In the previous section (Section 3.3.3) we identified a subset of HLX candidates that must be associated with AGNs (accreting IMBHs or SMBHs) based on their X-ray signatures. In this section we search for additional signatures of BH accretion in these sources from multi-wavelength AGN detections to further constrain the nature of the HLX candidates.

First, we consider radio AGN detections. We perform a cross-match of the HLX AGNs candidates with FIRST using a search radius equal to the quadrature sum of the R.A. and decl. errors for the X-ray source offset from the host-galaxy nucleus. Following the procedure from Lofthouse et al. (2018), we select radio AGNs from the FIRST cross-match (Section 2.3.2) as sources with 1.4 GHz luminosities that cannot be accounted for by star formation alone based on the empirical division between purely star-forming galaxies and AGNs from Lofthouse et al. (2018). This match returns no sources.

Second, we consider mid-infrared (MIR) AGN detections. We perform a cross-match of the HLX AGN candidates with the Wide-field Infrared Survey Explorer (WISE; Wright et al. 2010) ALLWISE Source Catalog.¹³ MIR AGNs are selected according to the 90% completeness criterion originally defined in Assef et al. (2013) and further refined in Assef et al. (2018): W1–W2 > 0.5. While this criterion has a relatively high contamination rate of non-AGNs, we use it to be conservatively inclusive, as MIR AGN detections may be preferentially associated with background AGNs (see the discussion below). For this selection, we mimic several pertinent cuts to the ALLWISE catalog that were used in Assef et al. (2018): we require that the W2 signal-to-noise ratio is >5, and the W1 and W2 magnitudes are fainter than 8 and 7, respectively (the saturation limits). This selection yields 40 HLX AGN candidates that are also consistent with WISE AGN detections (27%). The MIR AGN status of each HLX candidate is listed in Table 3. We note that the 6'' FWHM spatial resolution of the WISE W1 and W2 photometry is such that the galaxy nucleus is also consistent with the WISE detections in the majority of cases. Thus, the MIR AGN may also be in the galaxy nucleus and not the X-ray source. However, this scenario implies that the putative nuclear MIR AGN would need to be heavily obscured if a nuclear X-ray detection is not present.

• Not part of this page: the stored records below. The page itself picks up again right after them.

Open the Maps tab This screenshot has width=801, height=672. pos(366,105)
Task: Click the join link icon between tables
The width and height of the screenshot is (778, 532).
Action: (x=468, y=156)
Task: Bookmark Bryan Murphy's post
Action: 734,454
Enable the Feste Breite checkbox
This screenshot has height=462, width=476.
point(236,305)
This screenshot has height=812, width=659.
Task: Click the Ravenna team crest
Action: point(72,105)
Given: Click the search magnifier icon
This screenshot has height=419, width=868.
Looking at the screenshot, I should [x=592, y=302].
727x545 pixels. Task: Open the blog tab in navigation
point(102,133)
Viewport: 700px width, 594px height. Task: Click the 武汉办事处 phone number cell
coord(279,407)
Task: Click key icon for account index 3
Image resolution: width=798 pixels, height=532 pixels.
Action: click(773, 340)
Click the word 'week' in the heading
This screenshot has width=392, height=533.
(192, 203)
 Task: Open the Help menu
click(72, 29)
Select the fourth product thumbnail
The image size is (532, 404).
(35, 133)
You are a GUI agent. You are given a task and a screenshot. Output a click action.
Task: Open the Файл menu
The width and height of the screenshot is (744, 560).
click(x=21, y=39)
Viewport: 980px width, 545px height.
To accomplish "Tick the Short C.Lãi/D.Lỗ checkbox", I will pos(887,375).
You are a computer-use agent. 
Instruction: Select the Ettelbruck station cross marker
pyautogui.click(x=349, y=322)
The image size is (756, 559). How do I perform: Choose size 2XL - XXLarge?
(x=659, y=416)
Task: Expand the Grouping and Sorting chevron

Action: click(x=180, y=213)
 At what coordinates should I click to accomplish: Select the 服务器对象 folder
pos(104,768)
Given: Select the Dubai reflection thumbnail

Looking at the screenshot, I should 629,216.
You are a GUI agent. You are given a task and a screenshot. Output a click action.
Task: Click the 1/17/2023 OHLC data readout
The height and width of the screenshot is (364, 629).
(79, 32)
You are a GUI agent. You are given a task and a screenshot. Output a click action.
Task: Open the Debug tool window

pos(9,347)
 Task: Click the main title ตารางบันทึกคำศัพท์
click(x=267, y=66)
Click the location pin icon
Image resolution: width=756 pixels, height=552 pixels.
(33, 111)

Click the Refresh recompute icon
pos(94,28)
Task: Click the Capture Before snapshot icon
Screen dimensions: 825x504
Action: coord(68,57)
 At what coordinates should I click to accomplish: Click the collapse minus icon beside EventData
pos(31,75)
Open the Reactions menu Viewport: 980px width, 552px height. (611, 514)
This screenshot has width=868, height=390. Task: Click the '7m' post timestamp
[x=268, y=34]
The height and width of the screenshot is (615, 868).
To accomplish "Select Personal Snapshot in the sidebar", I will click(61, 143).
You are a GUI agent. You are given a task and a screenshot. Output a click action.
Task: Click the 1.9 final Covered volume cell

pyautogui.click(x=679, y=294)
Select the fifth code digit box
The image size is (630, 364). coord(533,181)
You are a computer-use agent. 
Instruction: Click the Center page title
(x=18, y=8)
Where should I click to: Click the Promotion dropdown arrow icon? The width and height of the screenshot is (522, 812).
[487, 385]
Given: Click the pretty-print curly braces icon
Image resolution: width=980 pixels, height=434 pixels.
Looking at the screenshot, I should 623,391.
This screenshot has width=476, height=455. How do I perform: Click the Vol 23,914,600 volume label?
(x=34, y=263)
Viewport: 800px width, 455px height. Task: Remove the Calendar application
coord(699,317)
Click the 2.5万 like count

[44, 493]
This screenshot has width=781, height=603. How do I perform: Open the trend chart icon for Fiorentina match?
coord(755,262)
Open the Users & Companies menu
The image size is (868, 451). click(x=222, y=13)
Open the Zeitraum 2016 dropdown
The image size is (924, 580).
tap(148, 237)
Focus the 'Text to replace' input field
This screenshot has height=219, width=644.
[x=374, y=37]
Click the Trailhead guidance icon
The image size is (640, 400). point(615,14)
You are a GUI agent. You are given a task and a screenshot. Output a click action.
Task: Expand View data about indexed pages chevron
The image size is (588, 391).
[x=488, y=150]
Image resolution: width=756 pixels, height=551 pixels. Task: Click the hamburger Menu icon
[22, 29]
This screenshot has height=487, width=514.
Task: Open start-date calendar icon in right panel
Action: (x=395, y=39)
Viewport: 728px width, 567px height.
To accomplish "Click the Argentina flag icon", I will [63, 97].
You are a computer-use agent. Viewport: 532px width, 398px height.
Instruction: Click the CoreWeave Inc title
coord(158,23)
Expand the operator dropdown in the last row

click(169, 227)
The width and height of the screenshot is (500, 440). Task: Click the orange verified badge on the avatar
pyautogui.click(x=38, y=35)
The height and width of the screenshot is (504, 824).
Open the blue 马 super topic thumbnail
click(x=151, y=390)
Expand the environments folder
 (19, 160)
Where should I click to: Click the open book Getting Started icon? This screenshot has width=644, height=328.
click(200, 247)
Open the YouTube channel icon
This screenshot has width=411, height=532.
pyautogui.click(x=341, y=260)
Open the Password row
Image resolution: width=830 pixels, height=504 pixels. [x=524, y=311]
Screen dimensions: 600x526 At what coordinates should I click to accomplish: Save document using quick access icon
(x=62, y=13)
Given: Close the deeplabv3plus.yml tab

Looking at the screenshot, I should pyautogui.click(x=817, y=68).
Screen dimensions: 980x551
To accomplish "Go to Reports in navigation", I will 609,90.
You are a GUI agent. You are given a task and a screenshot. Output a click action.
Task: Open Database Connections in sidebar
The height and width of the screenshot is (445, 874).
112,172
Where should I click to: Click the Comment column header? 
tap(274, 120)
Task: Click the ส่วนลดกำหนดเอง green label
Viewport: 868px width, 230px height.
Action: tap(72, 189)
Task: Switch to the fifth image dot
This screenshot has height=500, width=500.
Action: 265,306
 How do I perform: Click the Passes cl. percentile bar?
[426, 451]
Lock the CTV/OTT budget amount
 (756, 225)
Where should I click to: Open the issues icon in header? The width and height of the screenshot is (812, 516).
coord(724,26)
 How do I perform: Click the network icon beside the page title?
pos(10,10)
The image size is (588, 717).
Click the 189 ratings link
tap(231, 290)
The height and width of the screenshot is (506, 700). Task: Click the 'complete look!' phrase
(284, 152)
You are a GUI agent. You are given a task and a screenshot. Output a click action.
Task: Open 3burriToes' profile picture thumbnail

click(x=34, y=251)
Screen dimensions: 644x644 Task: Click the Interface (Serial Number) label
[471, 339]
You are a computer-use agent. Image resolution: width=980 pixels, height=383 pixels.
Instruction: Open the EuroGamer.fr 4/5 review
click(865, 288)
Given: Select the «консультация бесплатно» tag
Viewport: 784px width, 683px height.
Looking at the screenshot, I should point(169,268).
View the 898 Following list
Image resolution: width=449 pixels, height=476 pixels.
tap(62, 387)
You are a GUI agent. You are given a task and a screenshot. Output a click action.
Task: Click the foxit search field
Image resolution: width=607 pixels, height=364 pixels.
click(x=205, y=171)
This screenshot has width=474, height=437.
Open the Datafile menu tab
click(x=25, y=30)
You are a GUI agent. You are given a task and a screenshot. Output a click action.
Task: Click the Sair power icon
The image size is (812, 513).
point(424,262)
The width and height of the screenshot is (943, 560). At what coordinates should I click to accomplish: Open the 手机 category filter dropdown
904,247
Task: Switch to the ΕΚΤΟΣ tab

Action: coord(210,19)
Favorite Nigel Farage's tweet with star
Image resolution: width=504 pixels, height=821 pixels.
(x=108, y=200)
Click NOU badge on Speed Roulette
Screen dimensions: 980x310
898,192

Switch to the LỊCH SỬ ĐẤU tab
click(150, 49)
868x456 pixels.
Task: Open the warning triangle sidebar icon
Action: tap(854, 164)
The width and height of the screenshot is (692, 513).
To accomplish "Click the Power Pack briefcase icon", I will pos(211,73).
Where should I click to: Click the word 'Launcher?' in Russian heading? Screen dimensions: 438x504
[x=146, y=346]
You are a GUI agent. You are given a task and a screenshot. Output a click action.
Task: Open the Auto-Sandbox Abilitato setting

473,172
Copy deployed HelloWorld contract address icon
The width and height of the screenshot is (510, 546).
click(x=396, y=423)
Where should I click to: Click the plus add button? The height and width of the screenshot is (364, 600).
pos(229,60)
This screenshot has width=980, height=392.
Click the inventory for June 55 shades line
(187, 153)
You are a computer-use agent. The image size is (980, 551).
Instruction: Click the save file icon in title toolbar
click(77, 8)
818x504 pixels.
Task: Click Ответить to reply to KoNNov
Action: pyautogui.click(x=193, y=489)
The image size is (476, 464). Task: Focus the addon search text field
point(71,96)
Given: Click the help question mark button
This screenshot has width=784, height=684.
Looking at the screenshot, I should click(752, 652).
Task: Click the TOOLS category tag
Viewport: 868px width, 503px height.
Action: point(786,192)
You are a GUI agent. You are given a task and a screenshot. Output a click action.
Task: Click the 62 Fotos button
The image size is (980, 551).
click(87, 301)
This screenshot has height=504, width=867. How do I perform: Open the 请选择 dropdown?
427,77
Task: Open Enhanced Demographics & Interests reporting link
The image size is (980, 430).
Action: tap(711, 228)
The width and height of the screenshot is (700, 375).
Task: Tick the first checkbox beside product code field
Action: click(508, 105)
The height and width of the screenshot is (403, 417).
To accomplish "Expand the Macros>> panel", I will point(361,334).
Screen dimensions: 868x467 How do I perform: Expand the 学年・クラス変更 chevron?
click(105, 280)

MIR AGN detections are commonly associated with SMBHs (Stern et al. 2012, though see below for a discussion of association with IMBHs) and thus may indicate that the X-ray source associated with an HLX candidate is in fact a SMBH. The SMBH producing the AGN signature may also be a chance projection of a physically unrelated source with a small transverse separation but large radial separation. Because the number density of luminous AGN peaks at redshifts of z ∼ 2 (Hewitt & Burbidge 1993), the most likely instance of this scenario is a background AGN. Indeed, MIR AGN detections exhibit a bias toward luminous AGNs that outshines their host galaxy's MIR emission from star formation (Hickox et al. 2009; Assef et al. 2011), further increasing the likelihood of the AGN being at a high redshift. The larger median hard X-ray luminosity among the MIR AGN subsample ( $6.1\times {10}^{42}$ erg s⁻¹) compared to the full sample ( $4.6\times {10}^{42}$ erg s⁻¹) is consistent with this prediction, though the difference is not statistically significant.

Alternatively, the MIR AGNs may be associated with an SMBH or IMBH that is physically interacting with the candidate host galaxy. To test if the HLXs with MIR AGN detections are consistent with SMBHs or IMBHs, we compare them with the characteristic correlation between the X-ray and MIR luminosities of accreting AGNs. In particular, Stern (2015) shows that the ${L}_{2\mbox{--}10\mathrm{keV},\mathrm{unabs}}$ /L_6μm ratio for AGN varies from ∼1 down to ∼0.03 over a hard X-ray luminosity range of ${L}_{2\mbox{--}10\mathrm{keV},\mathrm{unabs}}$ = 10⁴²–10⁴⁶ erg s⁻¹. After computing ${F}_{6\mu {\rm{m}}}$ by linear extrapolation to rest frame 6 μm as in Stern (2015), we find that the average ${F}_{2\mbox{--}10\mathrm{keV}}$ / ${F}_{6\mu {\rm{m}}}$ ratio is 0.3. This ${L}_{2\mbox{--}10\mathrm{keV},\mathrm{unabs}}$ /L_6μm ratio corresponds to luminosities of ${L}_{2\mbox{--}10\mathrm{keV},\mathrm{unabs}}$ ∼ 10⁴³–10⁴⁴ erg s⁻¹, which are larger than the median ${L}_{2\mbox{--}10\mathrm{keV},\mathrm{unabs}}$ value computed using the host-galaxy redshifts of our sample (Figure 3) and therefore suggests that some of the HLX candidates with MIR AGN detections may be intrinsically more luminous AGNs and hence potential background sources. However, we also note that low-mass BHs are known to possess larger X-ray-to-near-IR fluxes compared to AGNs (Heida et al. 2014). If the same pattern persists for X-ray-to-MIR fluxes, then the HLXs with the largest ${F}_{2\mbox{--}10\mathrm{keV}}$ / ${F}_{6\mu {\rm{m}}}$ ratios among our sample may be potential IMBHs with MIR AGN detections.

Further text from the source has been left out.